**Data provided:**

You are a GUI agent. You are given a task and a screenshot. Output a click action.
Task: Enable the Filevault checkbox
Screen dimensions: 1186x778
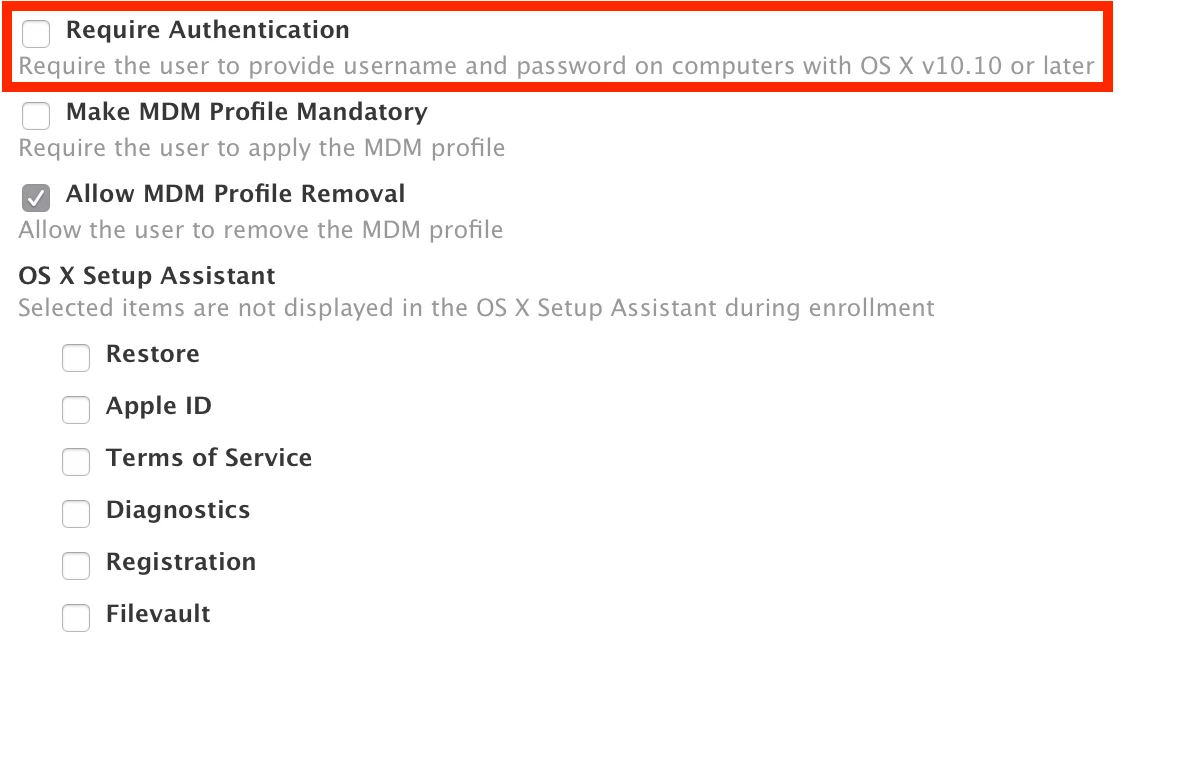(76, 618)
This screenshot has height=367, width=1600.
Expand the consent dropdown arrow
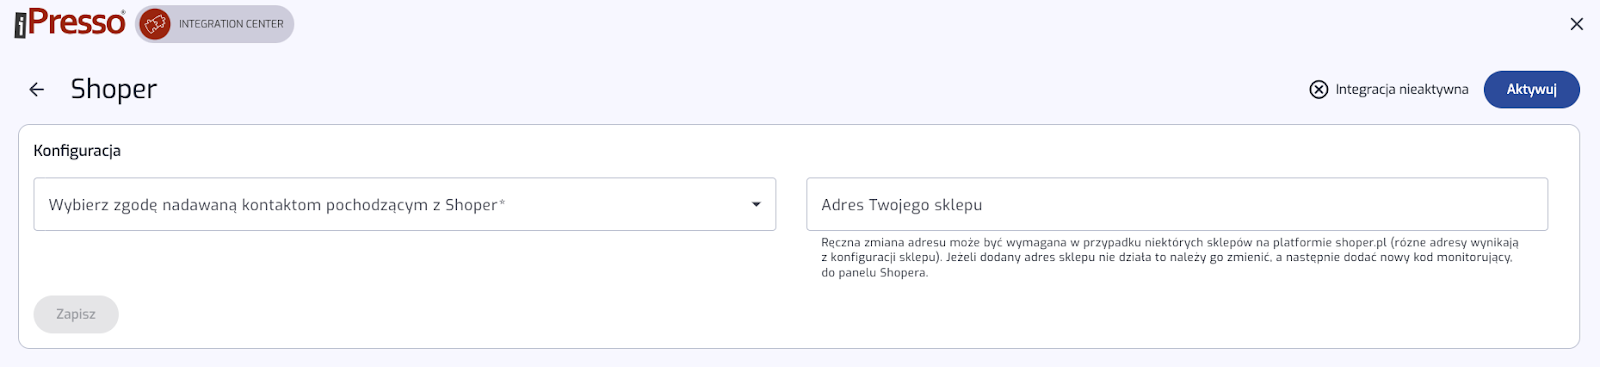coord(756,204)
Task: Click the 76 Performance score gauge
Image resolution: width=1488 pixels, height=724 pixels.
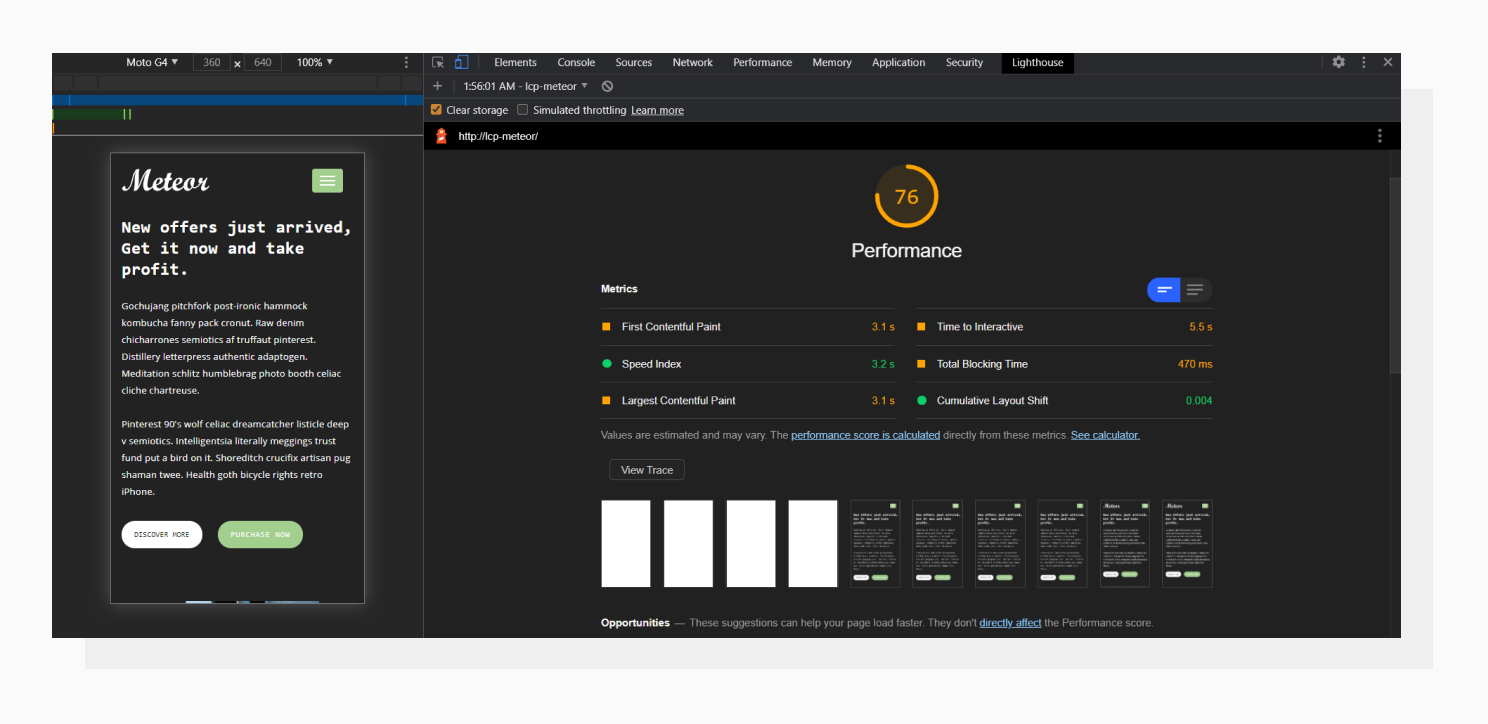Action: coord(906,196)
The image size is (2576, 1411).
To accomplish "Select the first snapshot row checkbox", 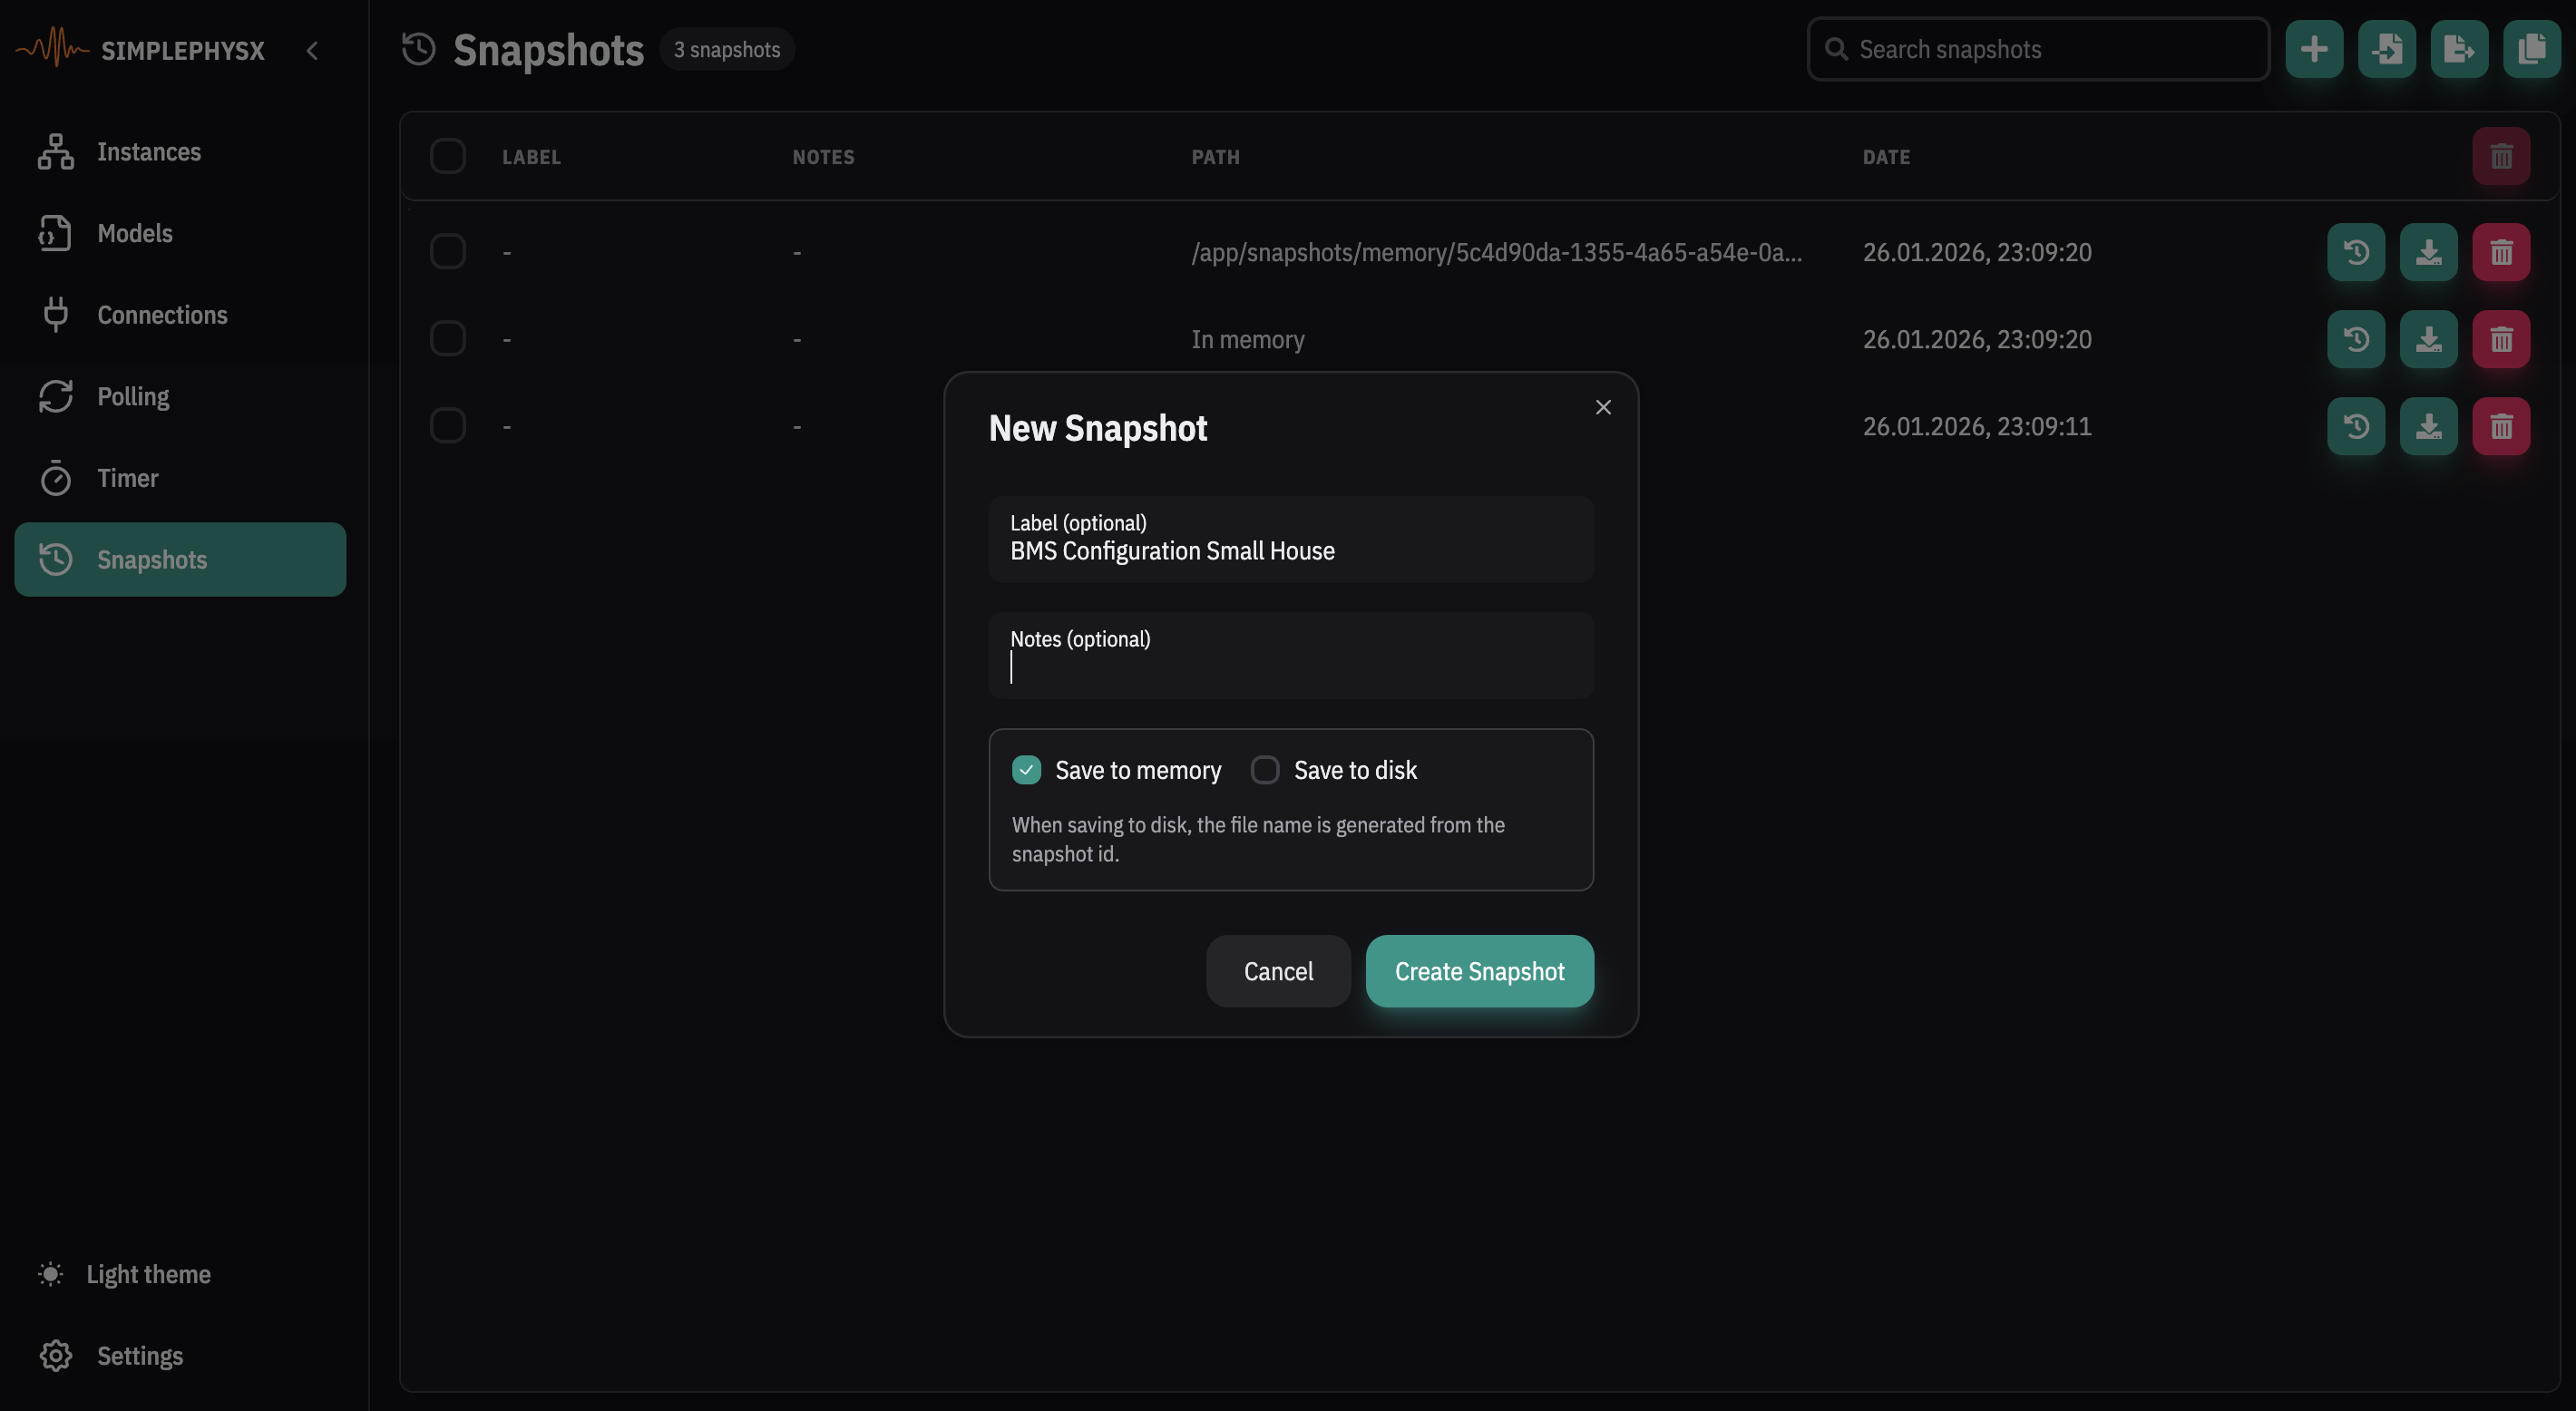I will pos(447,252).
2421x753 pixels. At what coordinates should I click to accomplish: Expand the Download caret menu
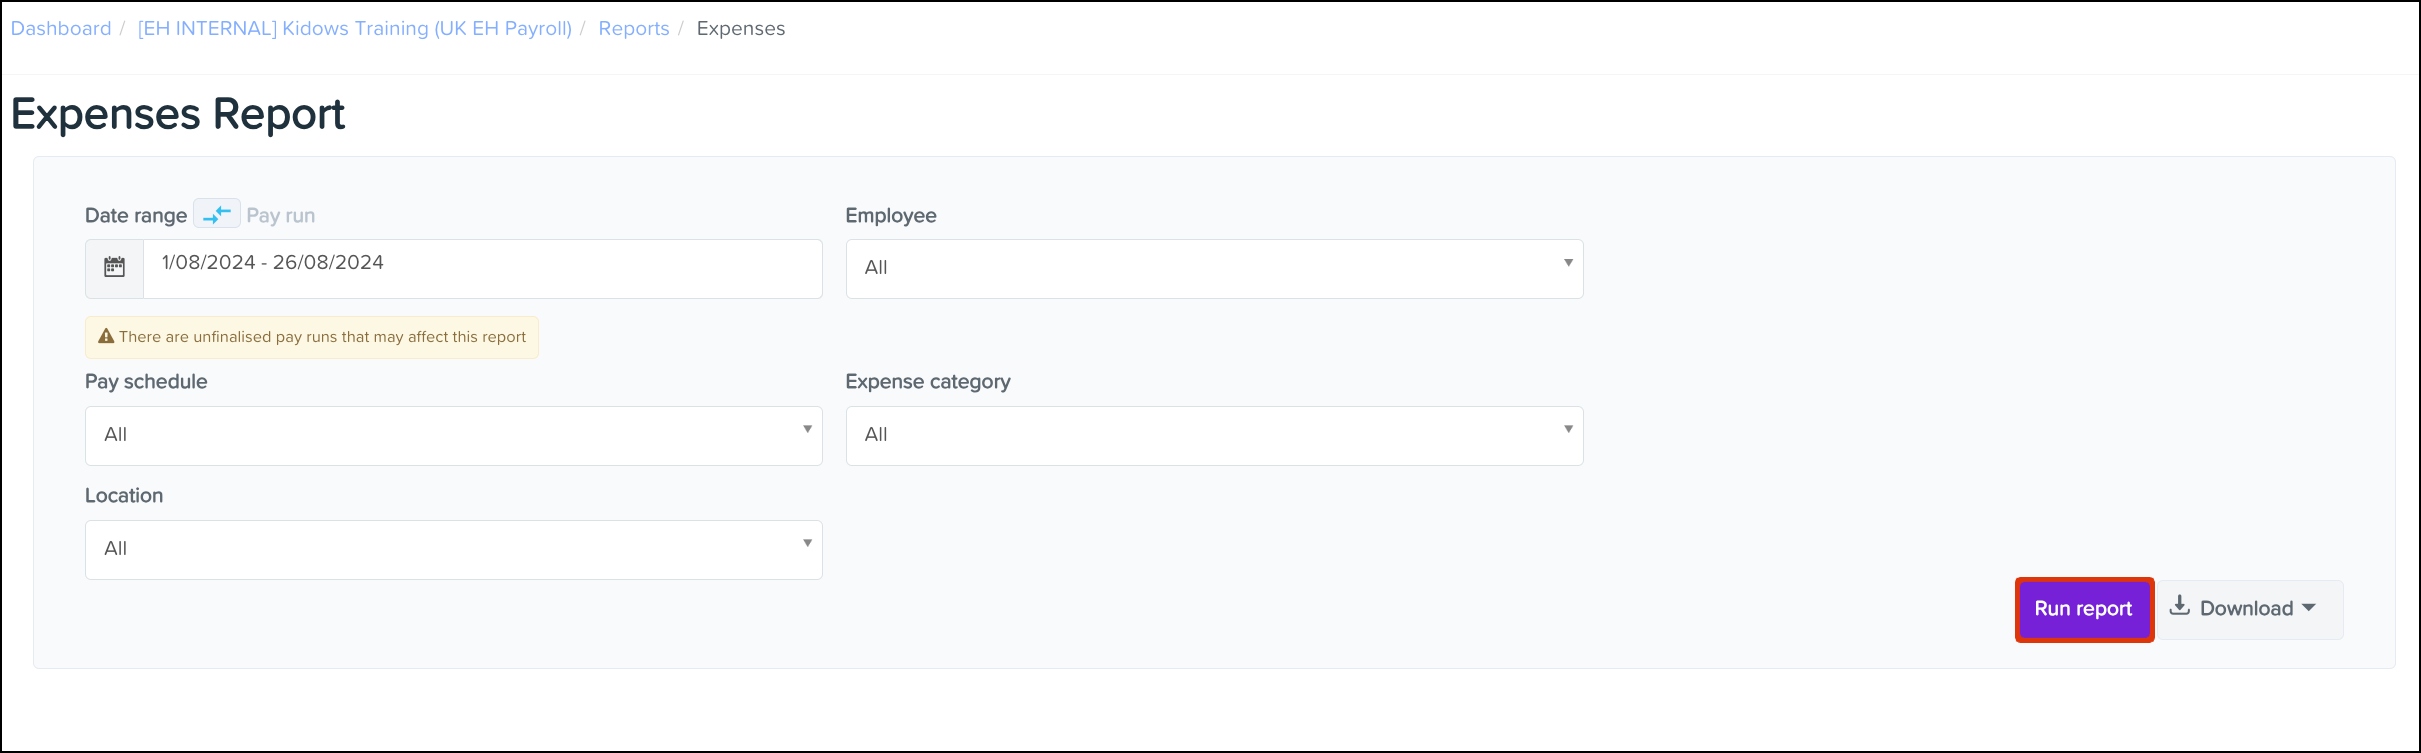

**Your objective:**
Express the material, starting at its beginning and ending at the line containing "Action: coord(906,196)", as a two-column CSV with the headers "prompt" and "response" and one row per entry. Put each entry's text and its answer in their own quoted fields, replace line breaks with spaces, and leave out the pictures.

**Exercise answer:**
prompt,response
"You are a GUI agent. You are given a task and a screenshot. Output a click action. Task: Enable the Filevault checkbox Screen dimensions: 1186x778","(76, 618)"
"This screenshot has height=367, width=1600. Expand the consent dropdown arrow","coord(756,204)"
"Task: Click the 76 Performance score gauge Image resolution: width=1488 pixels, height=724 pixels.","Action: coord(906,196)"